= Thai studies =

Multidisciplinary field of study

Thai studies, a branch of Asian studies, is the multidisciplinary study of Thailand and the Thai peoples. It calls upon the academic disciplines of history, anthropology, religious studies, political science, Thai language, Thai literature, musicology and the physical sciences such as geology.

The first organisation to sponsor and promote Thai Studies was the Siam Society, established in 1904. The Siam Society and the affiliated Siamese Heritage Protection Trust maintain an extensive library of Thai studies materials and exhibits.

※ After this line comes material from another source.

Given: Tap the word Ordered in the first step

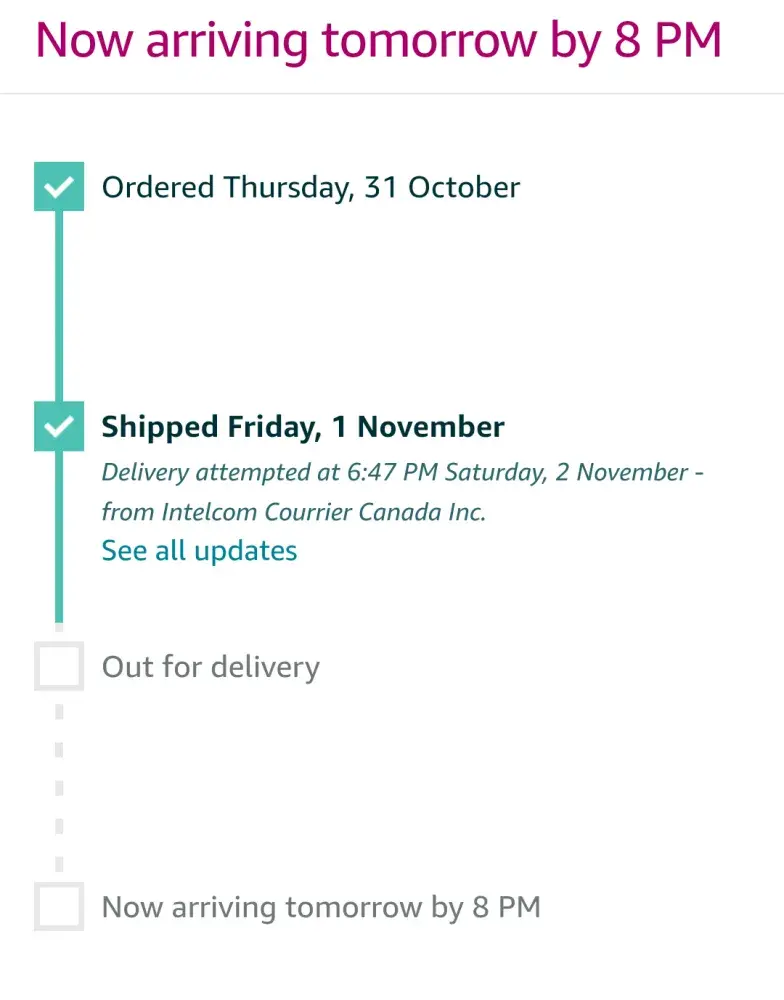Looking at the screenshot, I should pos(158,187).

The Journal of the Siam Society (JSS) is a peer-reviewed academic journal. Open access to PDF copies of all issues back to 1904 is available online.

The Center for Thai Studies at Chulalongkorn University is a Thai studies center. The Thailand Information Center (TIC) at Chulalongkorn's main library maintains a repository of research materials for Thai studies.

Cornell University was the first active center for Thai studies in the United States. In 1947, Lauriston Sharp began the Cornell-Thailand Project, an initiative to collate baseline data in a comprehensive study of what was then a farming village on the outskirts of Bangkok, now Tambon Bang Chan (บางชัน) in Bangkok's Khlong Sam Wa District (คลองสามวา).

Outside Thailand, a group of young, active academics at the Royal Melbourne Institute of Technology (RMIT) promoted Thai studies as a research discipline in social studies. The inaugural open-access Thai Studies Journal was launched at RMIT in 2011. RMIT hosted three Thai studies conferences in 2001, 2011, and 2014.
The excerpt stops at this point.